**Task goal:** Could you repeat, word for word, the line with "Instruction: Open the" and every line after it in the records below, leaving out any pictures?

"""

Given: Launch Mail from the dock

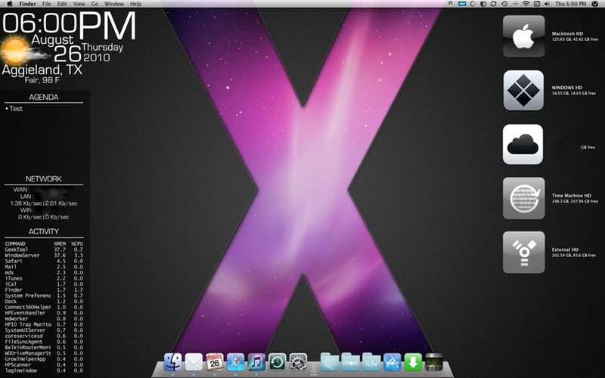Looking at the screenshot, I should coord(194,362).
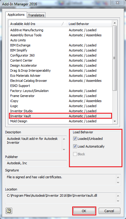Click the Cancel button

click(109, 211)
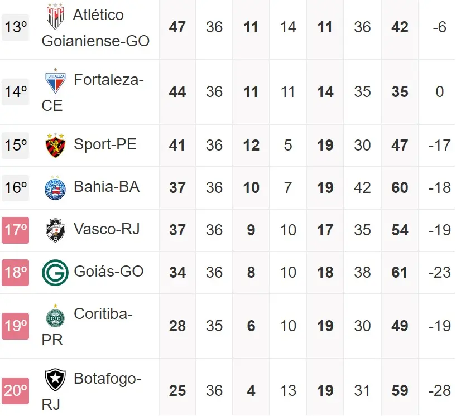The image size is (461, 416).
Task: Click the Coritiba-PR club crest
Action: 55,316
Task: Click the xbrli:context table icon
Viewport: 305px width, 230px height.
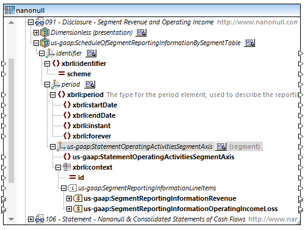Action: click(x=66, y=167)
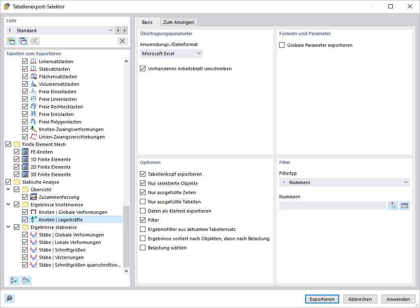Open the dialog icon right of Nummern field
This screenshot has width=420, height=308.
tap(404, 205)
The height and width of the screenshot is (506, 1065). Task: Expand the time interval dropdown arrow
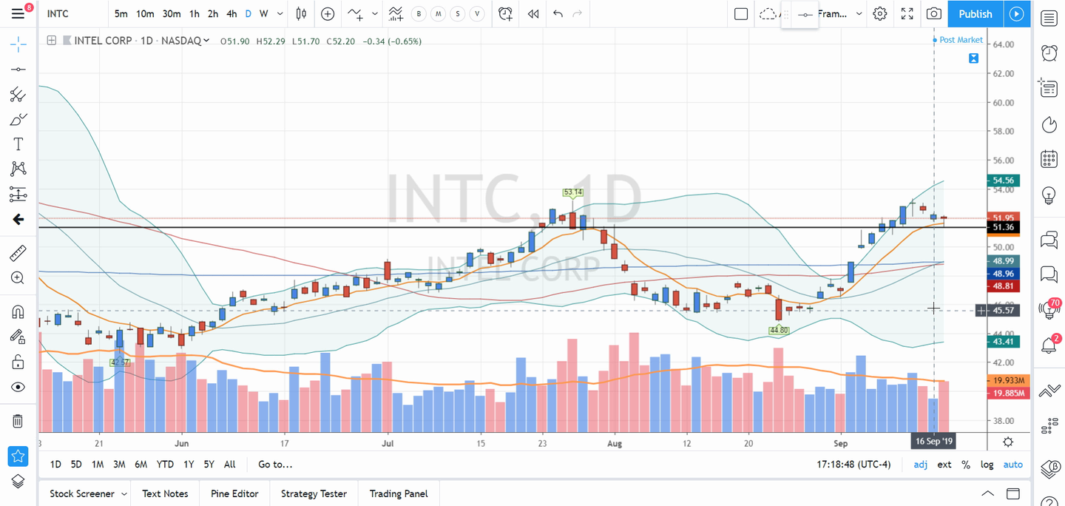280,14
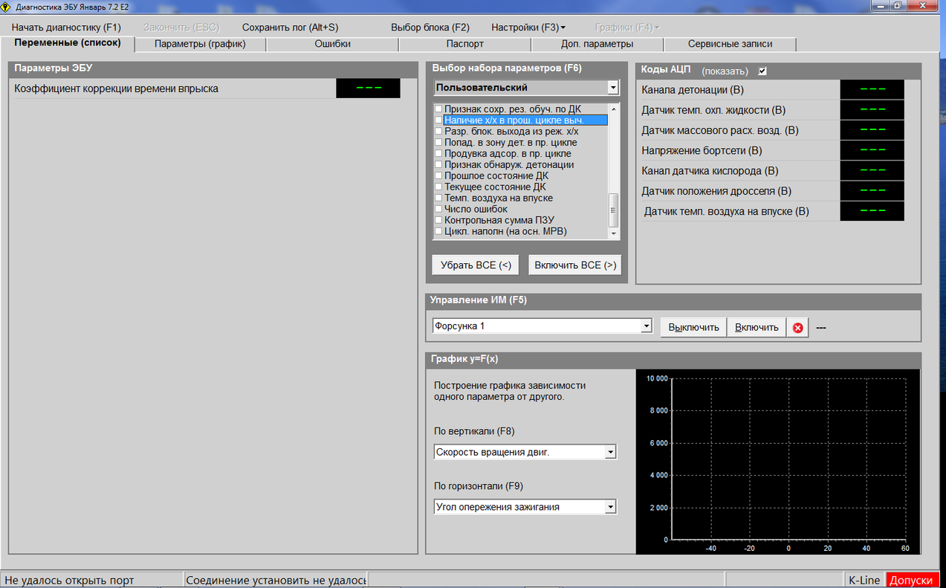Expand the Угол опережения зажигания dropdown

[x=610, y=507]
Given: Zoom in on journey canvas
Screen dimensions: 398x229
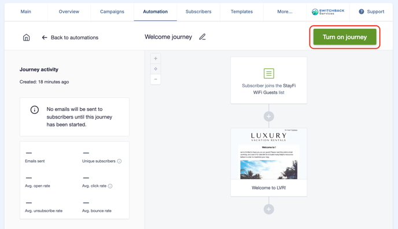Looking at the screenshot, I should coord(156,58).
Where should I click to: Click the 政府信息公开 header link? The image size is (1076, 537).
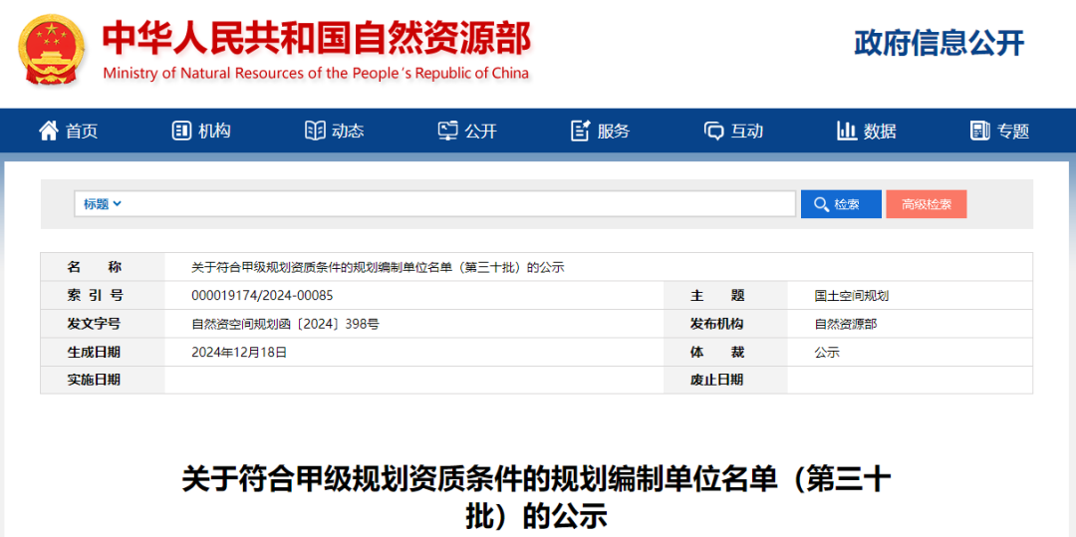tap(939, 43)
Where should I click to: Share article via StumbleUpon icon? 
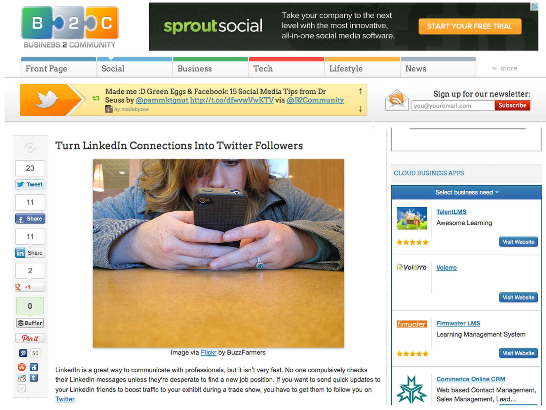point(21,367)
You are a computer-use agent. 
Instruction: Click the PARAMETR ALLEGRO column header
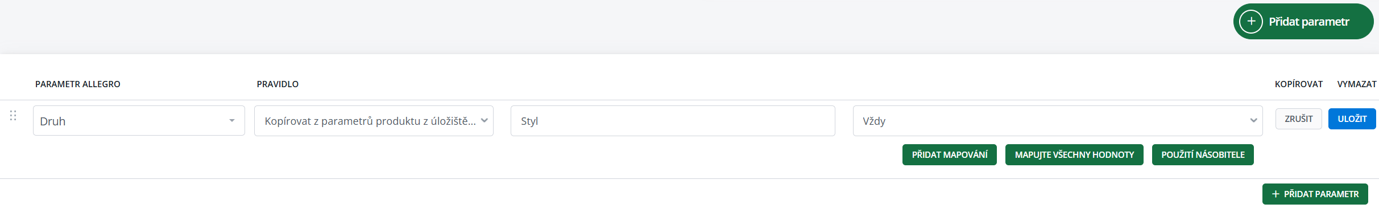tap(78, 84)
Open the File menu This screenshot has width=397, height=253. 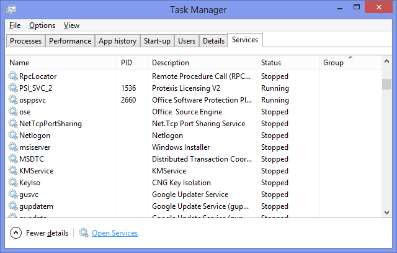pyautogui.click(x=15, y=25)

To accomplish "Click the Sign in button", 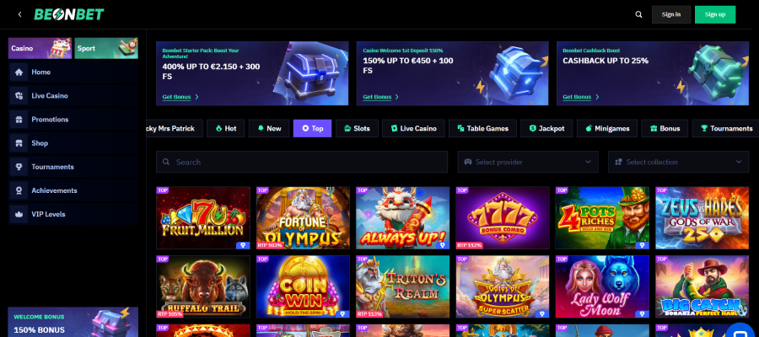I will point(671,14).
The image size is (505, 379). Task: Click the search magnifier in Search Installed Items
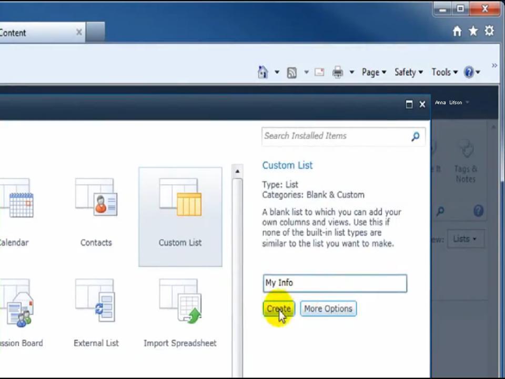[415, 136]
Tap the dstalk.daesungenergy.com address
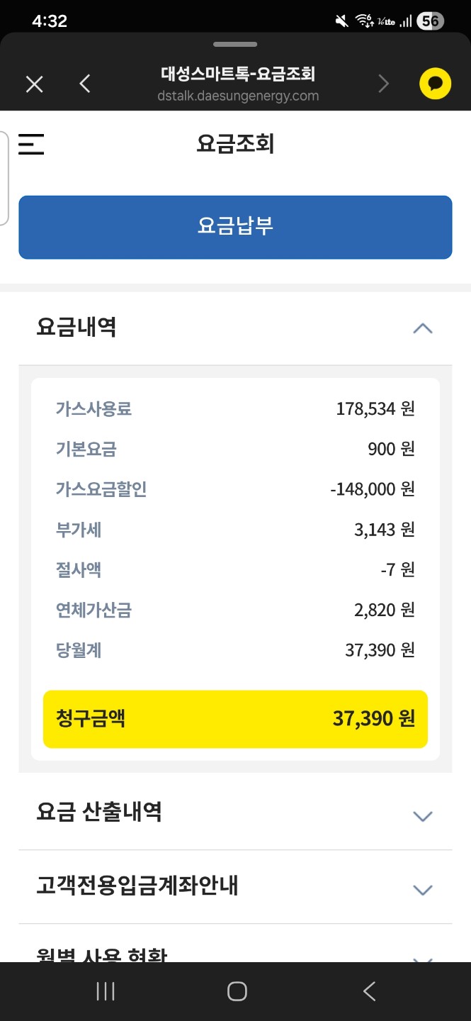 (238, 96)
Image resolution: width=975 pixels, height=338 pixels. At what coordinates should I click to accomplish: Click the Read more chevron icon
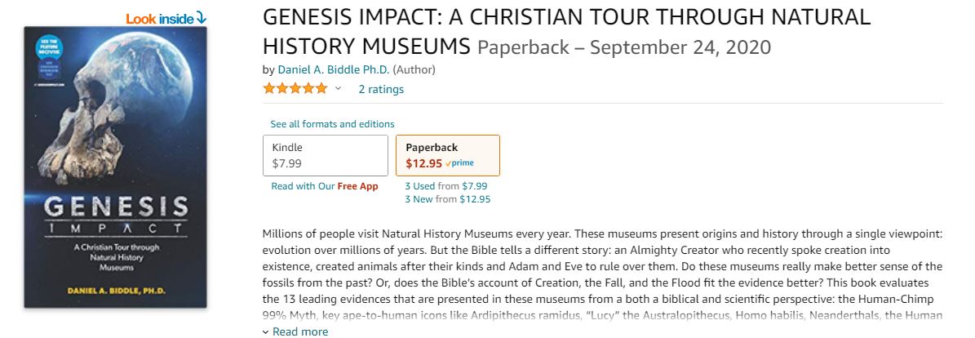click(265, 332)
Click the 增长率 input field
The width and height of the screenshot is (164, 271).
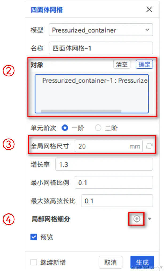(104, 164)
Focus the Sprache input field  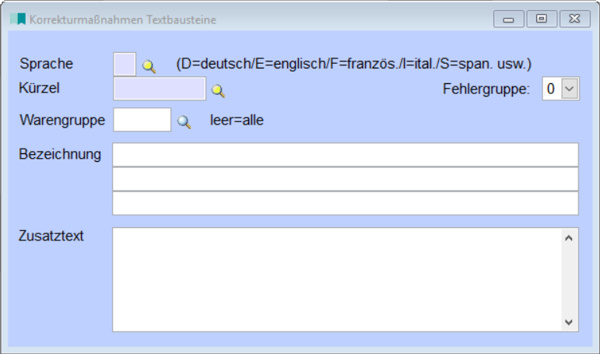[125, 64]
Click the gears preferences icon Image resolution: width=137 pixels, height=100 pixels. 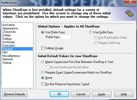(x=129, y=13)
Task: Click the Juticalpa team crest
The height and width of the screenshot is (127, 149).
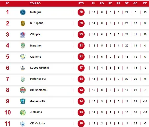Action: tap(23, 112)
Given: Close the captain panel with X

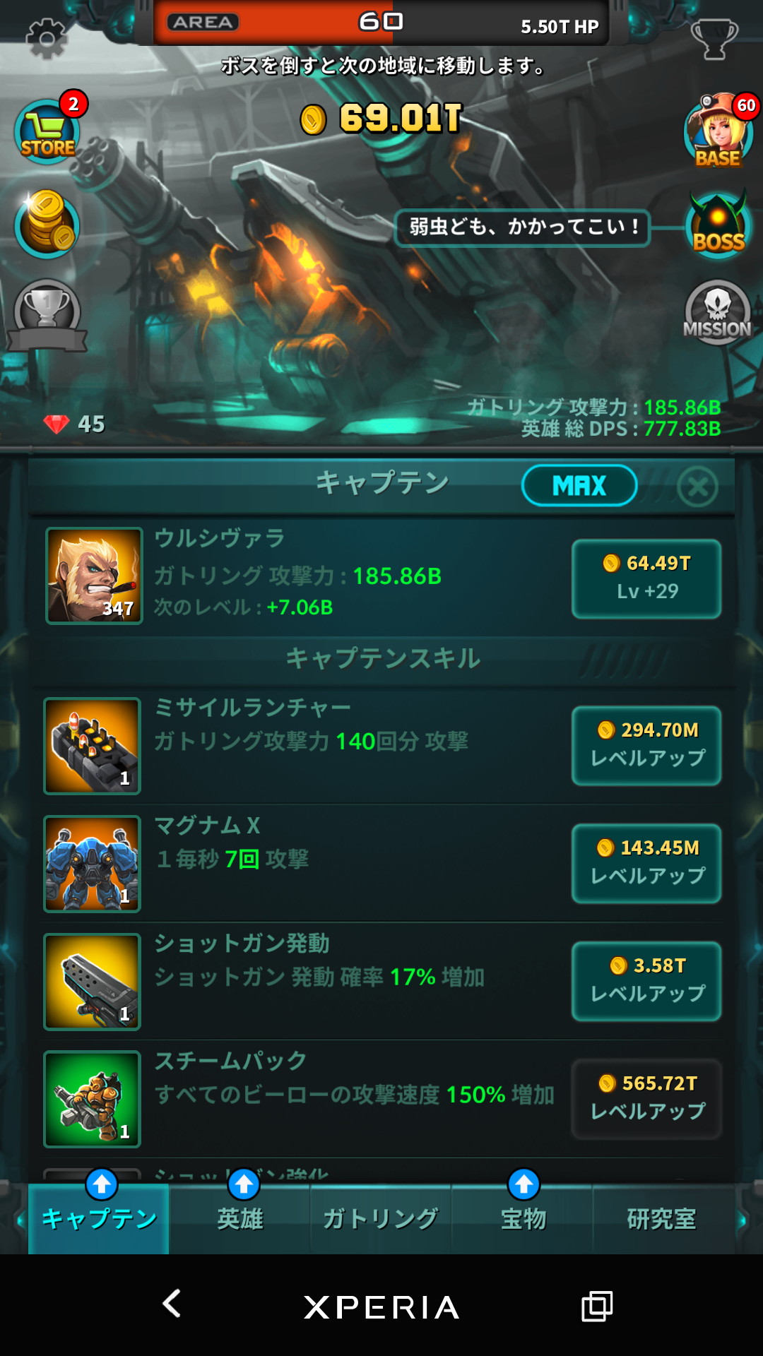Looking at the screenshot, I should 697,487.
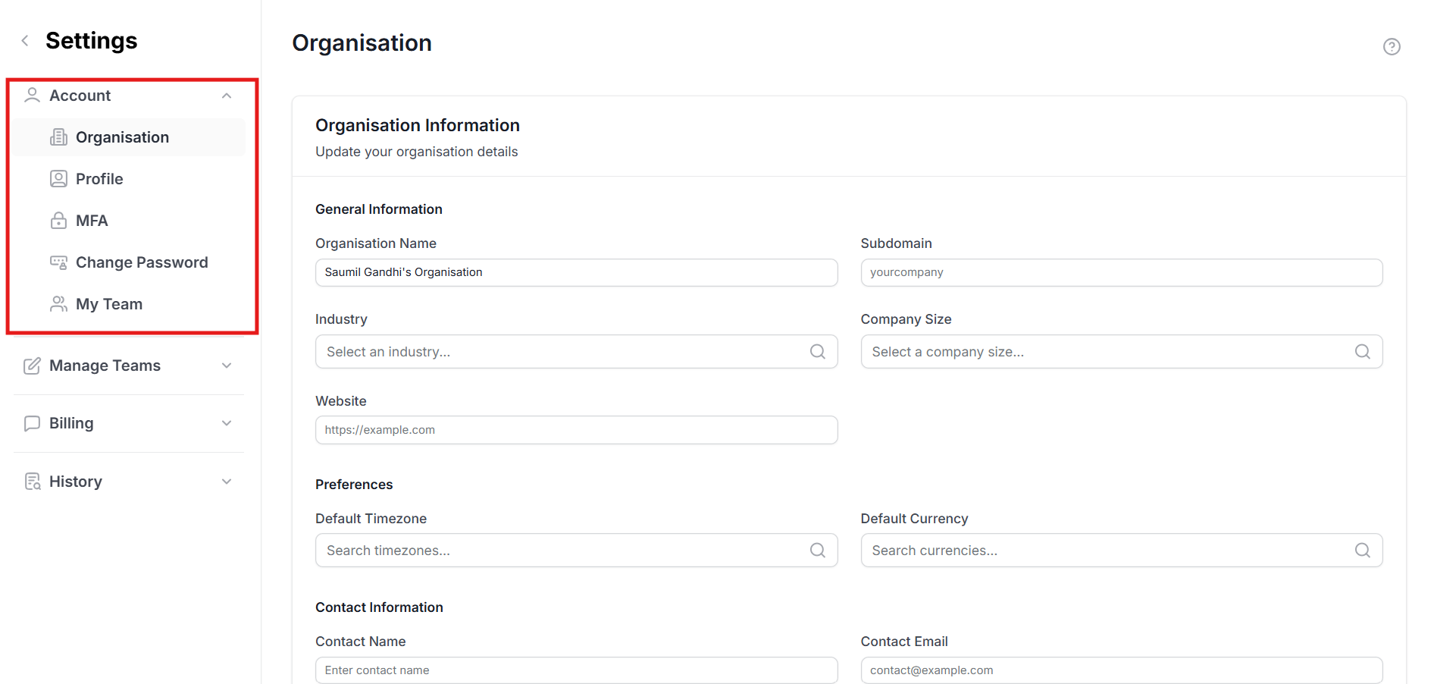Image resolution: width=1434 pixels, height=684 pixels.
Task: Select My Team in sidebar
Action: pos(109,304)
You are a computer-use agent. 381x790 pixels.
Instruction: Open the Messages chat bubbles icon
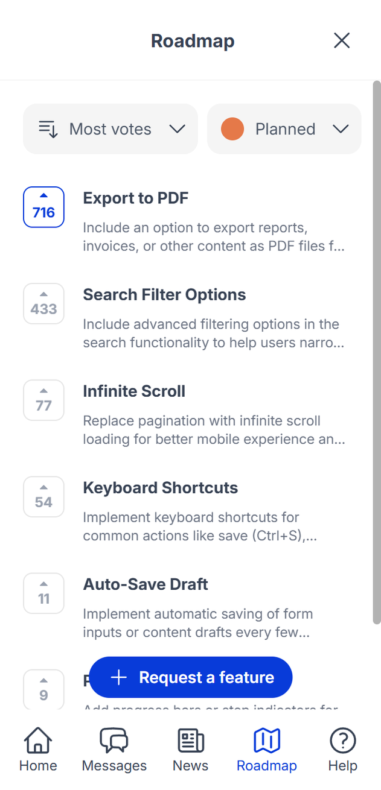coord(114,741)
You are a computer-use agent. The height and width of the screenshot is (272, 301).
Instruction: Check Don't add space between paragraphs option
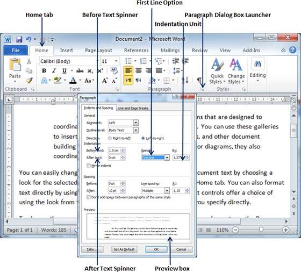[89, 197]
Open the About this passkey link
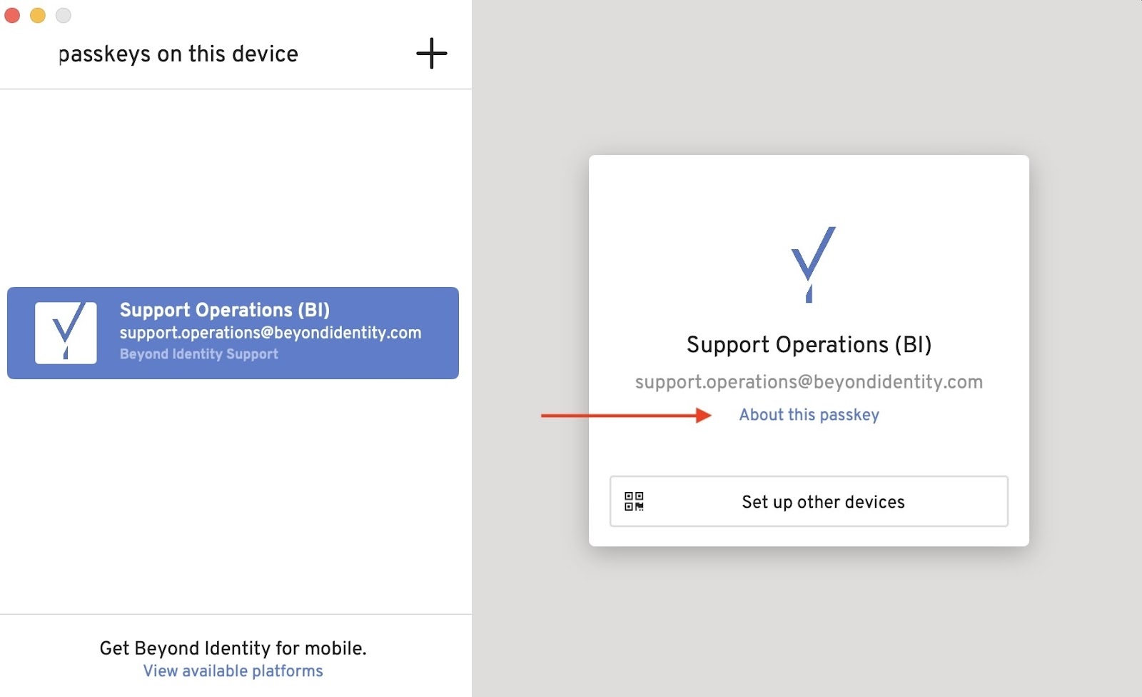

"""

**Solution to the exercise:**
Instruction: Open the Messages chat bubbles icon
coord(114,741)
You are a computer-use agent. The height and width of the screenshot is (272, 301).
Instruction: Check Don't add space between paragraphs option
[89, 197]
Open the About this passkey link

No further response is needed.